▸ **READING TEXT**:
Even if a knowledge economy is nascent, if you have these two morphological markers consistently, systematically within the nascent sector, it will grow like wild fire. If we look at say South Korea and Ireland over the past thirty years, we will see the two morphological markers in action. The system and culture of learning has been established producing a vast cadre of knowledge workers and the economic freedom has generated a variety of economic flow channels that have created vast amounts of wealth. Subsequently in that time frame these two countries have gone from backwaters of Asia and Europe to fully fledged knowledge economies. And once that happens you naturally obtain a population that is mature enough to enact political democracies from the ground up.

Data excerpted from a collection
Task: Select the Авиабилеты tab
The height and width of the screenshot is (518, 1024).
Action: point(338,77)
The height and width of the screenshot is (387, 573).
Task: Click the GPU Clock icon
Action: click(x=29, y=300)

▸ **TO DO**: Proceed with the passage on knowledge economies, picking up after its final sentence. The data play no part in this.

▸ **RESPONSE TO THIS TASK**:
As a counter example, all of the countries in the Horn of Africa have headlined in the disaster news reels as long as I can remember. They have been targets of relief efforts ever since, just to headline in brand new disaster news reels. The point is that if a society can establish even a nascent nucleus of a knowledge economy, it can grow like wild fire. If it doesn't then it is destined to remain in the bonds of its circumstances regardless of how much assistance is given to remedy its symptoms of misery. The lesson here is that all of the funds that are pored into emotional issues, as heart tugging as they may be, like watching starving children, or AIDS patients, or war torn mothers, will likely just keep people alive long enough to face another year of misery, unless the core causes can be remedied. Those core causes, in a nutshell, are backwards societies that are steeped in a culture of ignorance and are shackled by a system of poverty. And the remedies for those core causes are the core attributes of a knowledge worker economy, a system and culture of learning and economic freedom. We have seen over and over again that if those core attributes can be implemented, even at nascent scales, the ball can start to roll, and given time, and a lot of patience, knowledge worker economies can flourish.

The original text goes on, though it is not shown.